§ TASK INSTRUCTIONS:
Below are the collection entries. Retype the lines starting with the one containing "The image size is (1294, 971)." and going on through the one containing "[x=166, y=123]", with both of those lines included.

>> BEGIN SUPPLIED DATA

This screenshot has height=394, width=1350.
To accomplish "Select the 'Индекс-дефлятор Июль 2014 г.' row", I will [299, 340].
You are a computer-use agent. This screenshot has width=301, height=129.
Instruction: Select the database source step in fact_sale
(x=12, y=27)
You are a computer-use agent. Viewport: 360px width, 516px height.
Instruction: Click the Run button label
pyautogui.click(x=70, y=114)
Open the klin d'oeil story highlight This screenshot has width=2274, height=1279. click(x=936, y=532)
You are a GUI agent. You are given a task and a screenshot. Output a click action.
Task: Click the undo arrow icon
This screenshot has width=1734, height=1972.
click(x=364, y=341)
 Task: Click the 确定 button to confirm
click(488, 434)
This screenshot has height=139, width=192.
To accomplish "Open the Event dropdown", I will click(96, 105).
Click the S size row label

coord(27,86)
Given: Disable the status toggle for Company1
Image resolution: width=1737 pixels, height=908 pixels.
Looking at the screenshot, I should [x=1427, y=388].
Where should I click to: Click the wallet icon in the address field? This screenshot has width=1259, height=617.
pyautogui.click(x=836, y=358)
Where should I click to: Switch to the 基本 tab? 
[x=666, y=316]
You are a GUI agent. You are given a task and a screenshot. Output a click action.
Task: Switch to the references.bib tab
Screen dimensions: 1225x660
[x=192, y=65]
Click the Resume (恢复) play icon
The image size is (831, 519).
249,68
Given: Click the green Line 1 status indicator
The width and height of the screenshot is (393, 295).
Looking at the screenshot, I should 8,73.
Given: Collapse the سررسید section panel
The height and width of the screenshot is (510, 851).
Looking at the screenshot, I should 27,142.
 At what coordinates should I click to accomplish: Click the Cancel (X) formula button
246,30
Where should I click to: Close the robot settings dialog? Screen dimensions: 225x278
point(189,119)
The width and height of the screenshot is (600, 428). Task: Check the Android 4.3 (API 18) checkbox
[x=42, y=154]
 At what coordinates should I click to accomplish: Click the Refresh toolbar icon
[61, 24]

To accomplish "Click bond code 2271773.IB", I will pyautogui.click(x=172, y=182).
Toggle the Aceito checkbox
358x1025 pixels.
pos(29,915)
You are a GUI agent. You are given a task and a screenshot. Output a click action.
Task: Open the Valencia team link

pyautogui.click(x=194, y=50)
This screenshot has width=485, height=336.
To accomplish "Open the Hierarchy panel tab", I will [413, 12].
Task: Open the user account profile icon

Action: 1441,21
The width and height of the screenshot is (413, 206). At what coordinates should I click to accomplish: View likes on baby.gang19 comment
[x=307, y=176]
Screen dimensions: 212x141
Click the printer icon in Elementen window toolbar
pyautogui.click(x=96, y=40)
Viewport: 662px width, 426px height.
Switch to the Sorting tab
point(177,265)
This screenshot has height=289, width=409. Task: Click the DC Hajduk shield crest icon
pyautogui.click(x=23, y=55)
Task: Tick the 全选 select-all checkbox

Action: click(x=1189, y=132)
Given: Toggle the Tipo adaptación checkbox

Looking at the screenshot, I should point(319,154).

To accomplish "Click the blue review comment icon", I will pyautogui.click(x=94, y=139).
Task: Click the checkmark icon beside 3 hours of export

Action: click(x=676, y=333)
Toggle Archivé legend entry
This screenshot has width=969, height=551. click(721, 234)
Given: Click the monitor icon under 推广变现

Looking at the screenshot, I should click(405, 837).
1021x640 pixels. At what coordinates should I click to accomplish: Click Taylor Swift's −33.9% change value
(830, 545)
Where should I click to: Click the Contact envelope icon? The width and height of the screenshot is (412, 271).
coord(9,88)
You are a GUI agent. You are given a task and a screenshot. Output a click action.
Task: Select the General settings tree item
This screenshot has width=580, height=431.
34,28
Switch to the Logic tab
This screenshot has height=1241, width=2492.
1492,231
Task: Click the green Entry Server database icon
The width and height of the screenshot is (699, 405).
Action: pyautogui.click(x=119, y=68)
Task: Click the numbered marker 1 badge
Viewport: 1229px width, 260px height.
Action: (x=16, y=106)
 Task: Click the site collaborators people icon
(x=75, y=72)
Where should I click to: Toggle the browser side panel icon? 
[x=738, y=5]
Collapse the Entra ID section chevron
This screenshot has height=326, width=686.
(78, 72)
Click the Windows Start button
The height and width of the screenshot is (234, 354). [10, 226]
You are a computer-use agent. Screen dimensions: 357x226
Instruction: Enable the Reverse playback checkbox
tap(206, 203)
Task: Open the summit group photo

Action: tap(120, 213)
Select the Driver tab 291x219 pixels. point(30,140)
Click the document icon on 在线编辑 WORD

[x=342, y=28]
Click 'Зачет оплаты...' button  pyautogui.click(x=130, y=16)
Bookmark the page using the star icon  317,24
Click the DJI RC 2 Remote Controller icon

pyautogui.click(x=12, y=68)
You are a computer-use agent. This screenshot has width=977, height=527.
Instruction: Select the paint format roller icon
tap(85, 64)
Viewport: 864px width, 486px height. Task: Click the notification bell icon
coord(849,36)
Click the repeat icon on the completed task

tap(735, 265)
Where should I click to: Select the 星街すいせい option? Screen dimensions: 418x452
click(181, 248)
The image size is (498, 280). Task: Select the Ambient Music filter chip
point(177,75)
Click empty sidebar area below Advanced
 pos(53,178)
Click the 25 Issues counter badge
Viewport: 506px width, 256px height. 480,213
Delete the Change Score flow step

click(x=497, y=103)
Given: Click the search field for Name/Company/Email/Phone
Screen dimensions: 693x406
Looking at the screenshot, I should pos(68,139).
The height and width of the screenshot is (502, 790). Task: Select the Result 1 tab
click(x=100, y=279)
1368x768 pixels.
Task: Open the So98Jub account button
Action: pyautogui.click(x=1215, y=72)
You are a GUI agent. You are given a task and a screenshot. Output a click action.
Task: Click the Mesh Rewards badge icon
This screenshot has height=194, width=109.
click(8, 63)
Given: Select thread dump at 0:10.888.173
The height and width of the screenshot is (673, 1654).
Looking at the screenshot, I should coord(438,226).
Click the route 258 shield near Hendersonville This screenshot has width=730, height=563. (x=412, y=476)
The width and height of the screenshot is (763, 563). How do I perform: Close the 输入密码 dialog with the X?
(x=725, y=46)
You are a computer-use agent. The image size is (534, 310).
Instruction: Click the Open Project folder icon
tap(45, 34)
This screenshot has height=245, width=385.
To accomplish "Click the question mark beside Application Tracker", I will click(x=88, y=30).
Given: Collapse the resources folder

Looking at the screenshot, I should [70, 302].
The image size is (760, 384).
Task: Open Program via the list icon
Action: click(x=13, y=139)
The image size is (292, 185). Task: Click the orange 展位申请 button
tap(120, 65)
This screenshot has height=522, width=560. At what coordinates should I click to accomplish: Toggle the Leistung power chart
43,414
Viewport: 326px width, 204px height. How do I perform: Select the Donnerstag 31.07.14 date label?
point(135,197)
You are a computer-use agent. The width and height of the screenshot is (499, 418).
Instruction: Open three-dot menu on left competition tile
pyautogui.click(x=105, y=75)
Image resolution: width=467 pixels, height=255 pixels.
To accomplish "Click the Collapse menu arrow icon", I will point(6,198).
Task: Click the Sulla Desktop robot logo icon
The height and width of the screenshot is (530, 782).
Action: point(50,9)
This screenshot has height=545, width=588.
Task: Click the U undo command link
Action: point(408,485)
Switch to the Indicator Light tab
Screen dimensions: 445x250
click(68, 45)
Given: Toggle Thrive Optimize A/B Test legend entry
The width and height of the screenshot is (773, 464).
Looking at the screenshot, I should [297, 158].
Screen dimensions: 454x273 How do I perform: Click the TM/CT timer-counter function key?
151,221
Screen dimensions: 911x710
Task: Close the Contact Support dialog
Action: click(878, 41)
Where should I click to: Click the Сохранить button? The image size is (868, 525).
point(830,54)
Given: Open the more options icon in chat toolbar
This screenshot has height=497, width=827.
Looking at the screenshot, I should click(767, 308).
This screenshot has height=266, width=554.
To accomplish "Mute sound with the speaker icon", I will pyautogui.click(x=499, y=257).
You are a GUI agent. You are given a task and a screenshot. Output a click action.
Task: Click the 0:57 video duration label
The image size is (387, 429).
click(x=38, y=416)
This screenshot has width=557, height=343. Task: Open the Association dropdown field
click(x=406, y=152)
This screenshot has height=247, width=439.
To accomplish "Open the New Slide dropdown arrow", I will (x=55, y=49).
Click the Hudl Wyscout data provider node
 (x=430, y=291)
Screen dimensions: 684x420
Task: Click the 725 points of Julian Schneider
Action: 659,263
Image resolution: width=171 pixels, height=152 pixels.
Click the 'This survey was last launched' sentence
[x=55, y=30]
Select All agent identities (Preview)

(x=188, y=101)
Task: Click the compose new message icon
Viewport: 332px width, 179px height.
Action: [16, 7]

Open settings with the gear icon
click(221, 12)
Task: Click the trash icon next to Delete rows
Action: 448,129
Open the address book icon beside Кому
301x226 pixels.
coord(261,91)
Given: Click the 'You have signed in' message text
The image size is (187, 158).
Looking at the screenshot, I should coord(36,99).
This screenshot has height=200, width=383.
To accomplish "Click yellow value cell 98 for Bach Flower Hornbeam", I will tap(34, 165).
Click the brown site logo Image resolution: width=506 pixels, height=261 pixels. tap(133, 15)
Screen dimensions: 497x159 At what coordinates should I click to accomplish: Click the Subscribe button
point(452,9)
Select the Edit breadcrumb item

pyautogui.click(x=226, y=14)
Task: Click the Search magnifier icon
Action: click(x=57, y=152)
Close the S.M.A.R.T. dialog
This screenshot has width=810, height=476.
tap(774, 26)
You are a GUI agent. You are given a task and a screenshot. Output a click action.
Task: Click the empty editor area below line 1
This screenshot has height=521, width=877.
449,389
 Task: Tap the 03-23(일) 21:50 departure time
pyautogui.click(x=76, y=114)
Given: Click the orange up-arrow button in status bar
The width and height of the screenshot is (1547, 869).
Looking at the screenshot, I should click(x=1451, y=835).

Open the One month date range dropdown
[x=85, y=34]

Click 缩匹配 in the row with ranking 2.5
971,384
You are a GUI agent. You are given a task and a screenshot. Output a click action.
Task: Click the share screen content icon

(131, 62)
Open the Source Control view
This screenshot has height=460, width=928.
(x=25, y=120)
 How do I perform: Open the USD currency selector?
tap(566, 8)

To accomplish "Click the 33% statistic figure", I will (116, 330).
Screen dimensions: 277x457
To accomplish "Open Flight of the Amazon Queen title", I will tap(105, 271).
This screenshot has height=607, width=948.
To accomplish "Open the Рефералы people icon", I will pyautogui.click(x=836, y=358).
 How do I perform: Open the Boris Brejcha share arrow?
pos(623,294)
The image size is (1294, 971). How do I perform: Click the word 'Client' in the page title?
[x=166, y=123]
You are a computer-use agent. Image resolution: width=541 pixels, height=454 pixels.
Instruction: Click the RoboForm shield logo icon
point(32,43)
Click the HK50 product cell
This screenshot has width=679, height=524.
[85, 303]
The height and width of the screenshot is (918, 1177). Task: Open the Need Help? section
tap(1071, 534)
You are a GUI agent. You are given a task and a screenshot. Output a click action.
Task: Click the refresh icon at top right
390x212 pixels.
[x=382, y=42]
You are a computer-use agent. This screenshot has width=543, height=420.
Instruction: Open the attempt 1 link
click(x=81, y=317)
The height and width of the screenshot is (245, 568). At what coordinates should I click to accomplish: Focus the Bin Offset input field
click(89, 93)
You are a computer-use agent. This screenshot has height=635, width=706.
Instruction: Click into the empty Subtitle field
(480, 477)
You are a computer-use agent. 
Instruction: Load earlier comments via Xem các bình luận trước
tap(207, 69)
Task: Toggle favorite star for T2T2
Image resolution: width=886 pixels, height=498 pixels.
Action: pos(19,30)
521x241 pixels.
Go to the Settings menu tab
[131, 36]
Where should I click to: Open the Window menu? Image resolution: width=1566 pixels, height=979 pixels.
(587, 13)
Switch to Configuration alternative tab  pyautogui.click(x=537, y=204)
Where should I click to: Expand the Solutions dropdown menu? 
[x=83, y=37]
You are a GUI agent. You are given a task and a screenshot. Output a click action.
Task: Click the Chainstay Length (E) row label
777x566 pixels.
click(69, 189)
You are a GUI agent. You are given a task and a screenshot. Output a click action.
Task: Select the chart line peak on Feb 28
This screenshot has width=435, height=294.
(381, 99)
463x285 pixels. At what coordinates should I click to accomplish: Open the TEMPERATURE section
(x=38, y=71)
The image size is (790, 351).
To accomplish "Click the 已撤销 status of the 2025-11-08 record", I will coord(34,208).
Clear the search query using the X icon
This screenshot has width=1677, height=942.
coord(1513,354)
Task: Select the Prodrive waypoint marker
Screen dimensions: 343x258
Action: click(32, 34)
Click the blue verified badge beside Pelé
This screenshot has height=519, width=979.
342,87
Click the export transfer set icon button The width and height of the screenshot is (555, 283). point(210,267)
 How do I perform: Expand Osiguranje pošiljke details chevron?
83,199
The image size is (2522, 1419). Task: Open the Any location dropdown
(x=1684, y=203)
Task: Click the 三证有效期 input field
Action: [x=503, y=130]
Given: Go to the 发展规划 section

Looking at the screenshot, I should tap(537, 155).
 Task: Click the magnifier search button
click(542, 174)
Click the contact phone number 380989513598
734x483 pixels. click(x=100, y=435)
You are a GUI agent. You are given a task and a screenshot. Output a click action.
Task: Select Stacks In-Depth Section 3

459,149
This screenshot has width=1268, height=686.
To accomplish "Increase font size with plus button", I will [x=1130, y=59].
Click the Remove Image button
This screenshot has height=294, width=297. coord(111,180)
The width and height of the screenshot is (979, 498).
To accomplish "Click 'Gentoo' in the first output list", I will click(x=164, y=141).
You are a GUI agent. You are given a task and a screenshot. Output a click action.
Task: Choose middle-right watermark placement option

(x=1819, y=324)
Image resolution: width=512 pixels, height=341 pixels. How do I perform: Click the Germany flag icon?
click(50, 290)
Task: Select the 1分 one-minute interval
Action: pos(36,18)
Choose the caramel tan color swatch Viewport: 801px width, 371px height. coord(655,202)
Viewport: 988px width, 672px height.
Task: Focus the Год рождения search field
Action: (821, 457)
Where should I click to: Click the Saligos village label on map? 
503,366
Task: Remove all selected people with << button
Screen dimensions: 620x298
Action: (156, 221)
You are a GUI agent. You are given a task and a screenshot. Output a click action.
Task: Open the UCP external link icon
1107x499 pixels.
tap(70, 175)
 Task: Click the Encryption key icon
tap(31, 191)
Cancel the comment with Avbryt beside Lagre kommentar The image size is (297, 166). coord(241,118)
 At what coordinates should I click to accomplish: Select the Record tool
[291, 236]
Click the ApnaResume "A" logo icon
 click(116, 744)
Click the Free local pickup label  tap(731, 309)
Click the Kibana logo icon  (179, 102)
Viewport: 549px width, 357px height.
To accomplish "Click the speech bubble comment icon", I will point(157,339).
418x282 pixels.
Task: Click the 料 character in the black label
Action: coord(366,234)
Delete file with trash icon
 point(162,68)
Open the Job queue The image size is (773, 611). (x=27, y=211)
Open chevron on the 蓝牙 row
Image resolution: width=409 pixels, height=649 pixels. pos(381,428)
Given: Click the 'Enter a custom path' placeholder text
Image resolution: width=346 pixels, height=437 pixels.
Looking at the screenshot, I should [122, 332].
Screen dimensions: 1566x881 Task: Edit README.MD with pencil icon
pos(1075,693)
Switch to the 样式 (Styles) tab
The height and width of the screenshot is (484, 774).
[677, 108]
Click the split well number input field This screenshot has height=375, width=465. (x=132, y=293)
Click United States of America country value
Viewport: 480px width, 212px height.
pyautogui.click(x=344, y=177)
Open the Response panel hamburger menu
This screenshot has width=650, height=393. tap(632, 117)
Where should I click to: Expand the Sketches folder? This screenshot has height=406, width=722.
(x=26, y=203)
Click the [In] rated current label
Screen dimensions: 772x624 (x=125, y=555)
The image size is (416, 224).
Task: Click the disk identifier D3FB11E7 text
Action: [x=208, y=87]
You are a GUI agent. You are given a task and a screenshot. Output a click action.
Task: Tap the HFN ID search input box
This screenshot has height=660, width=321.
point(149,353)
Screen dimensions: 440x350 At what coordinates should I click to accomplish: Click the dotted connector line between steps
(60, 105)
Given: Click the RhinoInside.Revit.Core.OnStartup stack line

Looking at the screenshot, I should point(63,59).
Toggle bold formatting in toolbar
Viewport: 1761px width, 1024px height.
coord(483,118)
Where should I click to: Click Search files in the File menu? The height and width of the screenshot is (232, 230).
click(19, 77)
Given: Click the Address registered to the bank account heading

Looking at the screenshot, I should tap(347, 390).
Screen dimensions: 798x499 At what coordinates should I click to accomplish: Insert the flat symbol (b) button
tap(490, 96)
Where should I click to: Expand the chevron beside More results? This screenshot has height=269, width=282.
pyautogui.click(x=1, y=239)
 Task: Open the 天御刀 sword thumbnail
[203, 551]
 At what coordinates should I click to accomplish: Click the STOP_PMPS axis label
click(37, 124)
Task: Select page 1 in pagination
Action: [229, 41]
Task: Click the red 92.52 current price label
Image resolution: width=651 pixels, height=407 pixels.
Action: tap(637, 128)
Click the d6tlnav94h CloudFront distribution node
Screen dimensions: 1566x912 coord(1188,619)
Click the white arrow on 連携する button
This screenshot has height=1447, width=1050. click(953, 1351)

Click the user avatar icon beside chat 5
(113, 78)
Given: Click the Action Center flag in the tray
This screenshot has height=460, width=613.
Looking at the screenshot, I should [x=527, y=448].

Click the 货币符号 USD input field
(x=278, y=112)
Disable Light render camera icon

>> END SUPPLIED DATA

§ CORRECT RESULT:
The image size is (1294, 971). How do I perform: Click the word 'Client' in the page title?
[x=166, y=123]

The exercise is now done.